YOUR GOAL
Only the number is wanted: tally the lines below that contain the word "computer".

[Stored records]
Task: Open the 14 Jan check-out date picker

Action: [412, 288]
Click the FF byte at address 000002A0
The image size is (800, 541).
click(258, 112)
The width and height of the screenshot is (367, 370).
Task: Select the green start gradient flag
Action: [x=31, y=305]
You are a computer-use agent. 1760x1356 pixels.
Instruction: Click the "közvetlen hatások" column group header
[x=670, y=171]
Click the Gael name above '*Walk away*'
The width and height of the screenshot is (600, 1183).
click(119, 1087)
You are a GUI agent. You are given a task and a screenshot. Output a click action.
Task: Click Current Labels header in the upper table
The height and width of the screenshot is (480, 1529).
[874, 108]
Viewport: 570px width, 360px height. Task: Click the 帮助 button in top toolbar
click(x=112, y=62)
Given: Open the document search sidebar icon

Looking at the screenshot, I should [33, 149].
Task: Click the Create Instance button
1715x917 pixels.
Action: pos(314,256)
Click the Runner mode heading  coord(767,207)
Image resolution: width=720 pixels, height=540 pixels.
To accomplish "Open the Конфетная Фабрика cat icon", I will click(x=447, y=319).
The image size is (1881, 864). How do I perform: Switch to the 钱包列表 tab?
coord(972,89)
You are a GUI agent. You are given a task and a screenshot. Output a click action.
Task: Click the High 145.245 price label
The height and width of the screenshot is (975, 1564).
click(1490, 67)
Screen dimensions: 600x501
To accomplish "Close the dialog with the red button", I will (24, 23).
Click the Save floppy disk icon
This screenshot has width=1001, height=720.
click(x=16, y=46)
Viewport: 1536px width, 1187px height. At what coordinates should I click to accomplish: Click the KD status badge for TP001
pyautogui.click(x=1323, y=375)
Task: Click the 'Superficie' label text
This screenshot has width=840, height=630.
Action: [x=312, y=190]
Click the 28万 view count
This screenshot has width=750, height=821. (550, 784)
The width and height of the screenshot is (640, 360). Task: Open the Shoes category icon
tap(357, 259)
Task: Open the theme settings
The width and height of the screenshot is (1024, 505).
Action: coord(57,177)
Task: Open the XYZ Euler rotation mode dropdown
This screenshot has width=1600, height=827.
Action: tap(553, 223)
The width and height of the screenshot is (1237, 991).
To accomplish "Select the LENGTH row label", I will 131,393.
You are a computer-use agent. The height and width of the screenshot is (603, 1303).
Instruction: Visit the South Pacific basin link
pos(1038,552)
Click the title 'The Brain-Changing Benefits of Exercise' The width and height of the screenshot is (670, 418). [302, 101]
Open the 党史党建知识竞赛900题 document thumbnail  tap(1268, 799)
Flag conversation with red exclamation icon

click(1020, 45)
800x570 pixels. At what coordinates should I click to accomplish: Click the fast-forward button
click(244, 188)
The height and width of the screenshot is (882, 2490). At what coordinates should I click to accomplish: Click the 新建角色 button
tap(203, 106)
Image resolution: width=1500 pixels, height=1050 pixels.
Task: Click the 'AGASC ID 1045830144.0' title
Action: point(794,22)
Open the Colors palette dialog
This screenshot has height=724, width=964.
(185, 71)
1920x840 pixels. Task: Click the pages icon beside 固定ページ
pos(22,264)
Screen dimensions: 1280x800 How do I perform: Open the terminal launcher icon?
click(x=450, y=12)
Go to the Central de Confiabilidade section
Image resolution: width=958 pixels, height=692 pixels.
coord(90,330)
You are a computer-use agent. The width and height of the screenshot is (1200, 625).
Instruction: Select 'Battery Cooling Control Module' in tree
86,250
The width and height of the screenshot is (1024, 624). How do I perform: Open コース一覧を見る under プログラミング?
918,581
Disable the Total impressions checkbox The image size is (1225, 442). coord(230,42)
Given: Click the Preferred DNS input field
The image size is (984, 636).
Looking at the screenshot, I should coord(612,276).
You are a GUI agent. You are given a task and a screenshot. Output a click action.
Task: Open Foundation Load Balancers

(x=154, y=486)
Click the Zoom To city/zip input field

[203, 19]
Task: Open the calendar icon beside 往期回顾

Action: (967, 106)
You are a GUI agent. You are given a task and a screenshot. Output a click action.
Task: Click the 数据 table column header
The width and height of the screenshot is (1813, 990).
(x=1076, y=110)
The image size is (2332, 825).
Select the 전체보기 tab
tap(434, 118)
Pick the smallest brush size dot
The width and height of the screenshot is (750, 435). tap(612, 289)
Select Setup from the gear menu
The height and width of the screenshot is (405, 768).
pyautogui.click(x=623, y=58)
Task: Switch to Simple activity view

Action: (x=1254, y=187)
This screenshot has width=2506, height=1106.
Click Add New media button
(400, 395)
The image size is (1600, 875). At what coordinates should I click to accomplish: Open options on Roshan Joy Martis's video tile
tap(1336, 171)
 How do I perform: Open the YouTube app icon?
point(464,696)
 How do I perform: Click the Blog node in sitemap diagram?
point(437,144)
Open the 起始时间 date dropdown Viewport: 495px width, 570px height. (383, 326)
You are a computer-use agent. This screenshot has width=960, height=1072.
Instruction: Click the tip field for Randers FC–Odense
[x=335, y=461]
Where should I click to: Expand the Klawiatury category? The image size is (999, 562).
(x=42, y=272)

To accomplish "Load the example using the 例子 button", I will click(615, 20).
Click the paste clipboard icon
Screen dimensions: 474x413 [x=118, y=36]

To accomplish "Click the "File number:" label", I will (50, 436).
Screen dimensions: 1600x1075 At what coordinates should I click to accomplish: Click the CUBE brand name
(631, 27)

RESPONSE TO THIS EXERCISE
4